Background: Mild liver dysfunction is common after prolonged use of parenteral nutrition (PN), but end-stage liver failure occurs only rarely. Few treatment options other than combined liver-intestine transplantation exist for patients with liver failure associated with PN use, however. Herein, we report the results of a cohort of patients undergoing isolated orthotopic liver transplantation (OLT) for PN-associated liver injury.
Methods: A retrospective cohort study of 80 patients (73 pediatric patients and 7 adults) who have undergone isolated OLT for PN-associated liver injury as the primary indication for transplantation was performed.

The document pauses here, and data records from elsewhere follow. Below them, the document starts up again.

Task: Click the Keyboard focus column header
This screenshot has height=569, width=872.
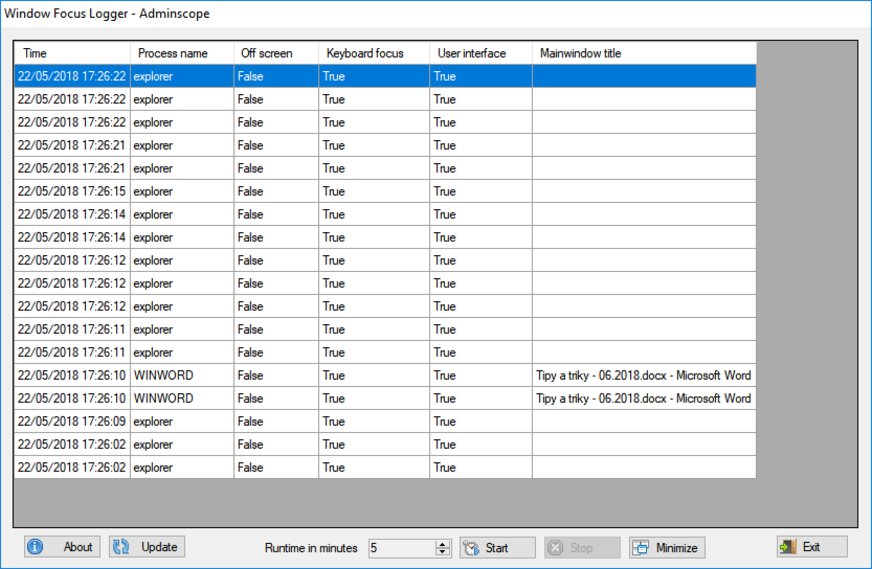Action: click(x=374, y=53)
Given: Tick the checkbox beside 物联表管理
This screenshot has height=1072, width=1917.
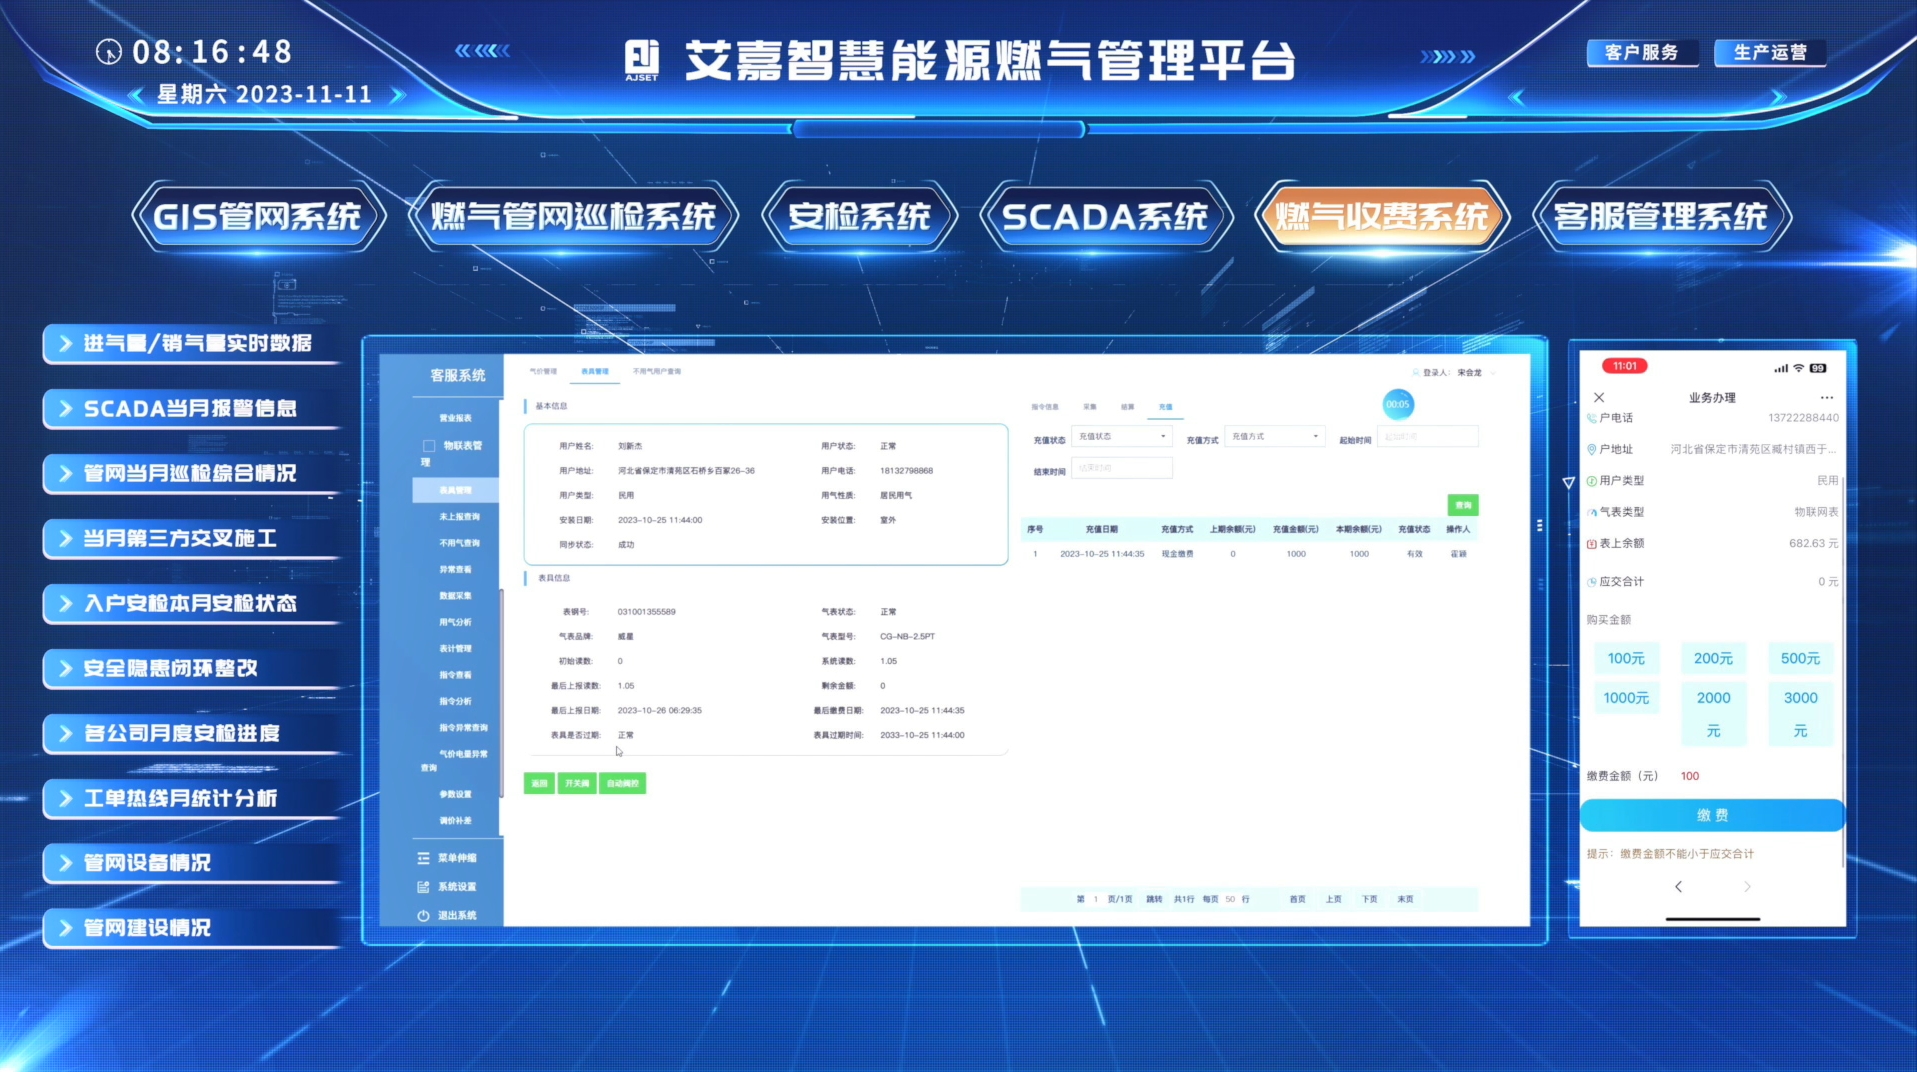Looking at the screenshot, I should coord(429,446).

Results: At the time of OLT, the mean total serum bilirubin was 19.5 mg/dL and the mean serum albumin level was 2.9 mg/dL. Severe hepatic encephalopathy was seen in 5%, spontaneous bacterial peritonitis was seen in 6.3%, and respiratory failure requiring mechanical ventilation was seen in 14% of patients at the time of OLT. Overall 1- and 5-year survival rates were 72% and 52%, respectively, with infection being the most common cause of death after OLT. Retransplantation was required in 25% of patients, and the 5-year posttransplant patient survival rate only reached 35% in these cases.
Conclusions: Patients with end-stage liver disease associated with PN administration often have very severe liver disease, multiple comorbidities, and poor prognosis by the time they are listed for OLT. Nonetheless, isolated OLT is associated with good long-term survival and should be considered for selected patients with combined intestine-liver failure.